Geography
- Location: 1111 6th Avenue, Des Moines, Polk County, Iowa, United States

Services
- Standards: Chest Pain Center, Stroke Center
- Emergency department: Level II Adult Trauma Center / Level II Pediatric Trauma Center
- Beds: 875

History
- Founded: 1893

Links
- Website: https://www.mercyone.org/desmoines
- Lists: Hospitals in Iowa

= MercyOne Des Moines Medical Center =

MercyOne Des Moines Medical Center, formally called Mercy Medical Center – Des Moines, is a not-for-profit Catholic hospital located in Des Moines, Iowa. MercyOne Des Moines was founded by the Sisters of Mercy in 1893 and is the longest continually operating hospital in Des Moines. MercyOne is a member of MercyOne Network, a partnership of Catholic Health Initiatives (CHI) and Trinity Health. MercyOne Des Moines is one of the largest employers in the state of Iowa with more than 5,300 employees, and 800 physicians and allied health associates. The main campus has a 656-bed acute care facility.

== Notable events ==
On November 29, 1979, Liberato Iannone M.D., a cardiologist with the Iowa Heart Center, performed the first percutaneous coronary angioplasty in the state of Iowa at Mercy Medical Center. Later at the hospital, Dr. Iannone became the first cardiologist to perform a directional coronary arthrectomy.

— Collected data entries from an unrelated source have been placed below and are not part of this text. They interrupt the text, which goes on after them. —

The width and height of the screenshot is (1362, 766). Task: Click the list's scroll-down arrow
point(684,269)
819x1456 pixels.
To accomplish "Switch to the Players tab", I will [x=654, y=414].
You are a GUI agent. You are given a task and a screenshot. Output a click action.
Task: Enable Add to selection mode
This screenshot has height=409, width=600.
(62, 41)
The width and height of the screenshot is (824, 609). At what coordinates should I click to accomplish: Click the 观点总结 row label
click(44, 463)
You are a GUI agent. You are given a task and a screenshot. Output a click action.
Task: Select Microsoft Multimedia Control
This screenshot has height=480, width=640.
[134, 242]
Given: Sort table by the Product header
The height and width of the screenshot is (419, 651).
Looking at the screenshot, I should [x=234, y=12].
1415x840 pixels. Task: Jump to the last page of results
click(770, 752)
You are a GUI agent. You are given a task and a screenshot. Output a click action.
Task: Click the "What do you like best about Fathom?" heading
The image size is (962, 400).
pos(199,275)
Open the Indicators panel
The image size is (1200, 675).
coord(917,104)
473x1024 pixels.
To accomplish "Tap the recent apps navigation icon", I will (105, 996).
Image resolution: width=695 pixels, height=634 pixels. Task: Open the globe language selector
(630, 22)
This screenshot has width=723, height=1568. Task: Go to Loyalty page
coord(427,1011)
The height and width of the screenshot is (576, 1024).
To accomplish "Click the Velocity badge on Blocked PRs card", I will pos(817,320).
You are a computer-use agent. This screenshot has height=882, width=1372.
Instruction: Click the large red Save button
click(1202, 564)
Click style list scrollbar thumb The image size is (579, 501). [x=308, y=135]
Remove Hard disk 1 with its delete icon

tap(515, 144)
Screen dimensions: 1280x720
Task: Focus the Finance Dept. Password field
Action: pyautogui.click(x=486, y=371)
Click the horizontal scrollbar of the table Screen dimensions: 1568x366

==Graduate medical education==
MercyOne Des Moines Medical Center hosts several ACGME-accredited residency programs:

- Internal Medicine
- Family Medicine
- Psychiatry
- General surgery.

An ACGME-accredited cardiology fellowship has accepted its first class of fellows, who will begin their program in July 2019.

Residencies are also offered in pharmacy (Emergency or Infectious Disease tracks) and nursing. Those with interest in hospital administration are able to apply to an administrative fellowship, which has had four fellows as of 2018.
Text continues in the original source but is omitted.